7 thoughts on “A Quilt Journalist Tells all!”

  1. I have 3 quilt shops “nearby”. 2 are 35 miles East and the other is 35 miles North. Of those, 2 are the “Cheers” type of shops but….the other (which has a huge fabric selection and teaching area) is a shop whose owner invested/opened it, not as a passionate quilter but as a business venture. The ambiance/friendliness is very much lacking and the ‘draw’ is the available variety. The gals clerking are more lukewarm in their service/help and leads one to favor the other, much smaller/limited selection shop in the town. Quilters travel to shops they feel exude the same passion for the art they have and, generally, aren’t afraid to spend some serious $$$ to acquire what is needed. I know of several other shops in the US that fall in to the same “investment” category and have been featured in BH&G “Sampler” mag. but miss the mark on the friendship/passion factor. I will continue to support my local shops (and other small shops through their on-line venues) in the future. Thank you for a very informative piece! Hugs……..

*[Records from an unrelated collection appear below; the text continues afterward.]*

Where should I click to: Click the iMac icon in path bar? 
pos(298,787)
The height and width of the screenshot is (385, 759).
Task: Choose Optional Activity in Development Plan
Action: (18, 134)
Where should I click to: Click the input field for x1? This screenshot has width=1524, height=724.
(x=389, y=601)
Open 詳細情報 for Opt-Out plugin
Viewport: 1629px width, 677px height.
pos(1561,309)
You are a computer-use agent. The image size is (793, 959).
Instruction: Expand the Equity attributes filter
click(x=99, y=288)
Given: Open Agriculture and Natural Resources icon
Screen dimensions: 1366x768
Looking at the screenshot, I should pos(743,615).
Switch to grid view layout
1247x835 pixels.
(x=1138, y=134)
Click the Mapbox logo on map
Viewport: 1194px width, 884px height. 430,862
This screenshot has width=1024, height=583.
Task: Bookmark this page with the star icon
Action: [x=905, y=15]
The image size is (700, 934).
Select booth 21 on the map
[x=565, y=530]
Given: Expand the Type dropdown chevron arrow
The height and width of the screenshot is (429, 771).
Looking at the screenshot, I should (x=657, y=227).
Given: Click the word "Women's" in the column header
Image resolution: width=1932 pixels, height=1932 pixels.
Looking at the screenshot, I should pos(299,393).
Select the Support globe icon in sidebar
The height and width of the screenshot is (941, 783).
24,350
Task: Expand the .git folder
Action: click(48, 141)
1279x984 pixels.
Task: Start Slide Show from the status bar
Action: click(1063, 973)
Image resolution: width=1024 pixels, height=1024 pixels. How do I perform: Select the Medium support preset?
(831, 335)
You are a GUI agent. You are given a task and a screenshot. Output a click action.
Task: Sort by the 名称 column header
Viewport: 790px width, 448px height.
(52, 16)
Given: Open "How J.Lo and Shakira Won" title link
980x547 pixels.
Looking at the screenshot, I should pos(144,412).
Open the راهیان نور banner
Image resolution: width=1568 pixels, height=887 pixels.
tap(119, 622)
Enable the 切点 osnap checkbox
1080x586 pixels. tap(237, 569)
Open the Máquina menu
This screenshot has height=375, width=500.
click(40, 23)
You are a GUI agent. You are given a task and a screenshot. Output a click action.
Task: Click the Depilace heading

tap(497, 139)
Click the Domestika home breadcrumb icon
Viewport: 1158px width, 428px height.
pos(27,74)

  2. After 29+ years in business with 14 of those years under the current owner, my local quilt shop is having their going out of business sale right now. We are all very sad about it.

  3. Great article and it is so sad to hear another shop is closing! Shop local, support those businesses which in turn helps to support our own community and country. If you only shop at the big box stores you are not only keeping them going strong but you are also giving them all the buying power.

  4. The shop I’m working in isn’t closing, I was so moved by Megs article I wanted to repost it and give a link to the shop where I work. I apologize for any misunderstanding. A big box store opened about a mile down the street from us and is having an effect however we’re still here. 🙂

  5. We moved when my daughter was 6 weeks old, and that is is when I made my first personal relationship with a quilt shop. Not only have the ladies watched my girl grow-up these past 2 years they mourned with me when I lost two pregnancies, they contact me when they do not seen me in a month (I go once a month for a BOM and to pick up fabric). My daughter affectionately calls the local quilt store the “nanna Shop” because the ladies have treated her like family. I actually used to buy all my fabric online when I first started quilting because I didn’t have time to shop I would say. Thank you for re-posting the email!